Do I Want Private Market Assets in My 401(k)?
The industry selling “alternative assets” such as private equity, private credit and private real estate wants to get into your retirement plan. Badly.
About $13 trillion is stashed inside defined contribution plans, the most well known being the 401(k). With many large institutions holding about as much as they want in private market assets, the industry needs someplace new to sell into. The reason such assets should be added into 401(k) plans is, arguably, not as clear-cut.
The pitch: Pension plans, institutions and high-net-worth individuals have been able to invest in private market funds for years. So why shouldn’t 401(k) savers—who may also have the long time horizons these products require—have access? Some target-date funds already include private real estate, but access to private equity and private credit is rare.
Proponents say exposure to younger, potentially faster-growing companies could provide a performance edge and improve diversification to portfolios. Advocates also point out that as many companies stay private longer, they make up a growing chunk of the economy.

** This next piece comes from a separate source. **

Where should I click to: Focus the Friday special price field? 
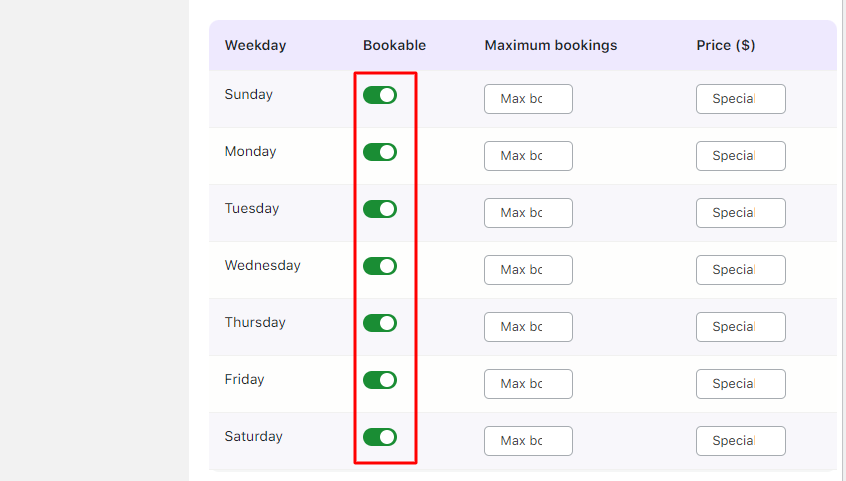tap(740, 384)
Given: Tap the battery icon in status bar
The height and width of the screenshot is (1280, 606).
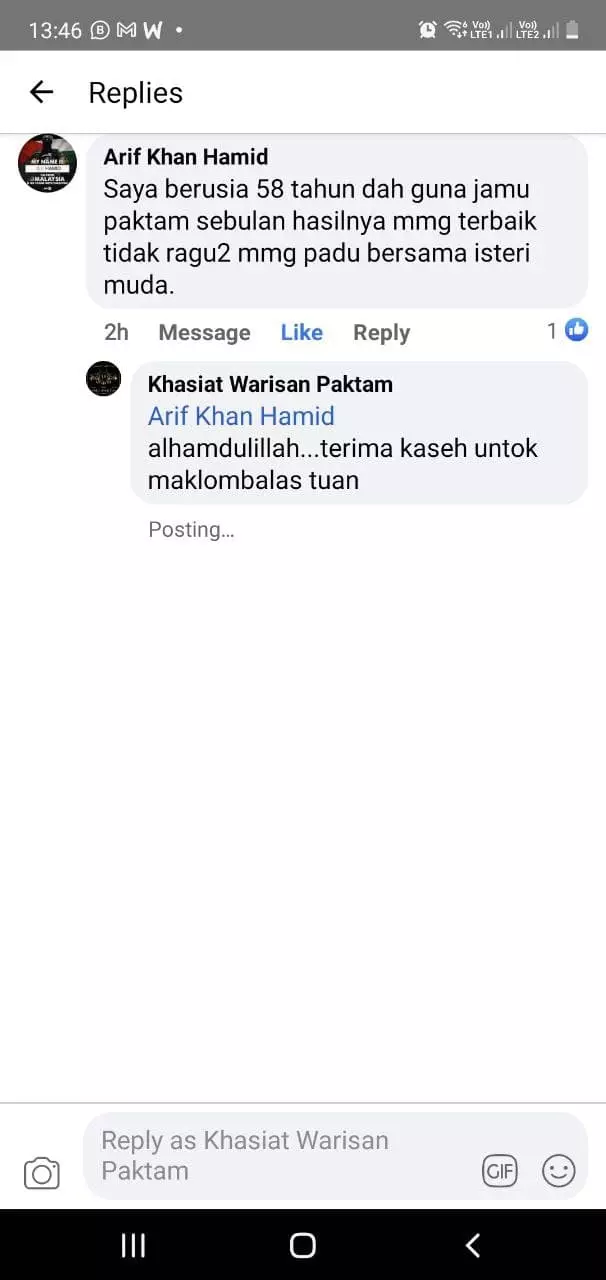Looking at the screenshot, I should [573, 30].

It sounds logical. But financial planners tend to be skeptical. “For many savers, trade-offs in areas like liquidity, valuations and fees can outweigh the potential benefits, ” says planner Nathan Sebesta, founder of Access Wealth Strategies.
Cloudy Performance Picture
Do I Want Private Market Assets in My 401(k)? Maybe, but there are potential downsides to consider, including that it’s not clear you’re going to get better returns. How much of a return edge private market assets will bring is up for debate. A June BlackRock Inc. report estimated that adding slices of them to a defined contribution account as part of a diversified target-date fund could result in 15% more money in an account over 40 years.
Returns, however, vary greatly by manager. And academic research isn’t conclusive on whether private markets outperform public markets on the whole, says Marlena Lee, global head of investment solutions at Dimensional Fund Advisors. “Data on the private side of the markets is less available,” she says, “and what’s there isn’t as high-quality as what’s there for public markets.”
It’s also unclear what more competition in private markets means for returns. “When investments initially offered only to institutional and highnet-worth individuals are offered to Main Street, it usually means the biggest profits have already been made, ” says George Gagliardi of Coromandel Wealth Strategies.
Higher Fees
Expenses have been on a long decline in 401(k)-type plans, and private market assets are known for high fees. “There are legitimate questions about whether private investments will consistently outperform traditional market investments after accounting for the higher level of fees, ” says Jon Henshue, director of alternative strategies at Johnson Financial Group.
There are also concerns about how much access savers will have to money held in private market funds. Historically, funds might lock up assets for 7 to 10 years, though newer funds aimed at retail investors offer much more access.
“I’m open to the idea of private market assets in 401(k)s, ” Henshue says, “if it includes strong fiduciary oversight, conservative allocation limits and stringent manager selection.” —S.W.